Please print the records below exactly as they are written.

BEGIN DATASET EXTRACT

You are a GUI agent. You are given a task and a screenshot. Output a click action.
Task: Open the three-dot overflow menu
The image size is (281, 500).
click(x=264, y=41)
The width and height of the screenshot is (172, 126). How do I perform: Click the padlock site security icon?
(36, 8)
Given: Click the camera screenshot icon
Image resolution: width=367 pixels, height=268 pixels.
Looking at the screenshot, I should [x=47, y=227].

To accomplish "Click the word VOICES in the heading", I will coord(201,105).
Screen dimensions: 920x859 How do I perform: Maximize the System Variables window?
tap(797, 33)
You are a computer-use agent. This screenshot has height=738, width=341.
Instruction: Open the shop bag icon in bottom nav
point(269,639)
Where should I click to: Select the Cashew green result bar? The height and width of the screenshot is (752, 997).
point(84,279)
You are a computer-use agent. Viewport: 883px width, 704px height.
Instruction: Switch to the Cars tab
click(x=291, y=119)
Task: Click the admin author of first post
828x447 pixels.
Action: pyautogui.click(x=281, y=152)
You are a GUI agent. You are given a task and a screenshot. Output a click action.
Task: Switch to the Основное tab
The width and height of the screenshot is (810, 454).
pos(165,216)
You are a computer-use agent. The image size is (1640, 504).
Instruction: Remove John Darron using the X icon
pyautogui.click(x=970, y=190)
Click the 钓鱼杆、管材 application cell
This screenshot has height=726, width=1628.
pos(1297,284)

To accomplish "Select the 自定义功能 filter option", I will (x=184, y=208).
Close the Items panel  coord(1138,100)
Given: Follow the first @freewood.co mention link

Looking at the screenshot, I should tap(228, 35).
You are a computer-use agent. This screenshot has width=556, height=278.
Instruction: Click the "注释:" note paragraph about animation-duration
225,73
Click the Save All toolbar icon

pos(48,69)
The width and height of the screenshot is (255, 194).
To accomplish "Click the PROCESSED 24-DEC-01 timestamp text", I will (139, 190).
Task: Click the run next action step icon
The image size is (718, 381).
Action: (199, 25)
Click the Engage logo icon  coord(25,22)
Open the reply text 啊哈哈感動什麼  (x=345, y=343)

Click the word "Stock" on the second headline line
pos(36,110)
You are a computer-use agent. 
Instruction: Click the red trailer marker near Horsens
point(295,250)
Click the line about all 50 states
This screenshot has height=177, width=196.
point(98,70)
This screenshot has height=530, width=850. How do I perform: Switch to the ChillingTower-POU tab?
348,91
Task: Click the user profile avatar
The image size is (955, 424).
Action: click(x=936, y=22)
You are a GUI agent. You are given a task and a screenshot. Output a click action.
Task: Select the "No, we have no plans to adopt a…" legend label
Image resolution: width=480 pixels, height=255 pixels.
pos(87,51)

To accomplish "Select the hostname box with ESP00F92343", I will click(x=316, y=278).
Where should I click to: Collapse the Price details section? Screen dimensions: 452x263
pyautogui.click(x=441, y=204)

END DATASET EXTRACT

> [RESPONSE FOR THIS EXERCISE]:
You are a GUI agent. You are given a task and a screenshot. Output a click action.
Task: Open the three-dot overflow menu
The image size is (281, 500).
click(x=264, y=41)
The width and height of the screenshot is (172, 126). How do I perform: Click the padlock site security icon?
(36, 8)
Given: Click the camera screenshot icon
Image resolution: width=367 pixels, height=268 pixels.
Looking at the screenshot, I should [x=47, y=227].

To accomplish "Click the word VOICES in the heading", I will coord(201,105).
Screen dimensions: 920x859 How do I perform: Maximize the System Variables window?
tap(797, 33)
You are a computer-use agent. This screenshot has height=738, width=341.
Instruction: Open the shop bag icon in bottom nav
point(269,639)
Where should I click to: Select the Cashew green result bar? The height and width of the screenshot is (752, 997).
point(84,279)
You are a computer-use agent. Viewport: 883px width, 704px height.
Instruction: Switch to the Cars tab
click(x=291, y=119)
Task: Click the admin author of first post
828x447 pixels.
Action: pyautogui.click(x=281, y=152)
You are a GUI agent. You are given a task and a screenshot. Output a click action.
Task: Switch to the Основное tab
The width and height of the screenshot is (810, 454).
pos(165,216)
You are a computer-use agent. The image size is (1640, 504).
Instruction: Remove John Darron using the X icon
pyautogui.click(x=970, y=190)
Click the 钓鱼杆、管材 application cell
This screenshot has height=726, width=1628.
pos(1297,284)

To accomplish "Select the 自定义功能 filter option", I will (x=184, y=208).
Close the Items panel  coord(1138,100)
Given: Follow the first @freewood.co mention link

Looking at the screenshot, I should tap(228, 35).
You are a computer-use agent. This screenshot has width=556, height=278.
Instruction: Click the "注释:" note paragraph about animation-duration
225,73
Click the Save All toolbar icon

pos(48,69)
The width and height of the screenshot is (255, 194).
To accomplish "Click the PROCESSED 24-DEC-01 timestamp text", I will (139, 190).
Task: Click the run next action step icon
The image size is (718, 381).
Action: (199, 25)
Click the Engage logo icon  coord(25,22)
Open the reply text 啊哈哈感動什麼  (x=345, y=343)

Click the word "Stock" on the second headline line
pos(36,110)
You are a computer-use agent. 
Instruction: Click the red trailer marker near Horsens
point(295,250)
Click the line about all 50 states
This screenshot has height=177, width=196.
point(98,70)
This screenshot has height=530, width=850. How do I perform: Switch to the ChillingTower-POU tab?
348,91
Task: Click the user profile avatar
The image size is (955, 424).
Action: click(x=936, y=22)
You are a GUI agent. You are given a task and a screenshot. Output a click action.
Task: Select the "No, we have no plans to adopt a…" legend label
Image resolution: width=480 pixels, height=255 pixels.
pos(87,51)

To accomplish "Select the hostname box with ESP00F92343", I will click(x=316, y=278).
Where should I click to: Collapse the Price details section? Screen dimensions: 452x263
pyautogui.click(x=441, y=204)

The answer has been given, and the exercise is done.